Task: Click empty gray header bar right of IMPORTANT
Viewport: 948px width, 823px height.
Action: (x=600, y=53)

****************************************

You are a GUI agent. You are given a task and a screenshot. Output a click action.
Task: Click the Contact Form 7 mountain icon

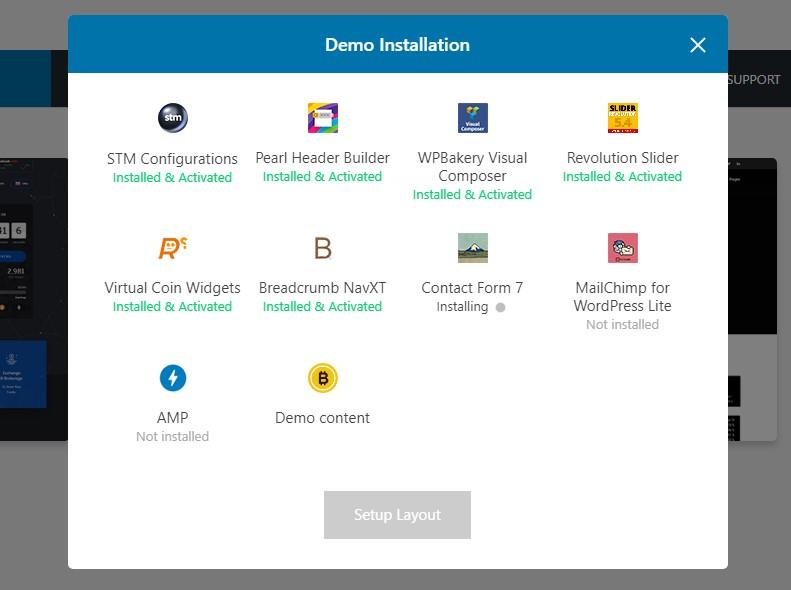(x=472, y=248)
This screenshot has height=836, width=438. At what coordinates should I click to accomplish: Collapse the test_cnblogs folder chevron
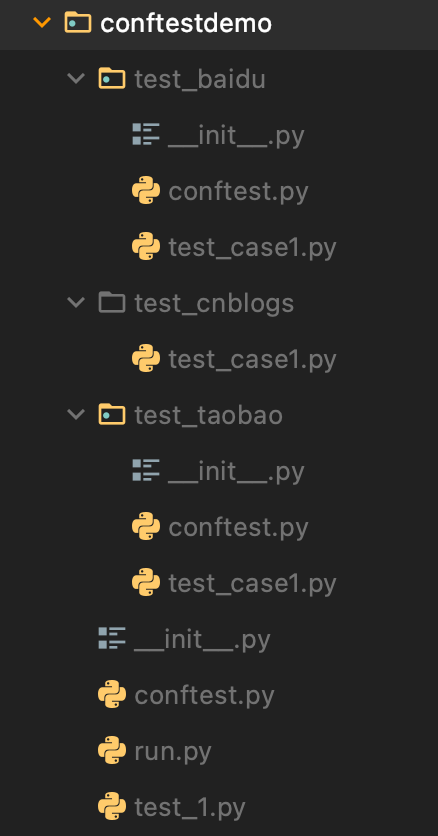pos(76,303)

****************************************

**What you are asked to do**
Reproduce the part of the records that opens with the line containing "This screenshot has" and closes with the line containing "pos(76,303)", both lines included, verbatim and with the pictures omitted.

**Exercise result**
This screenshot has height=836, width=438. At what coordinates should I click to accomplish: Collapse the test_cnblogs folder chevron
pos(76,303)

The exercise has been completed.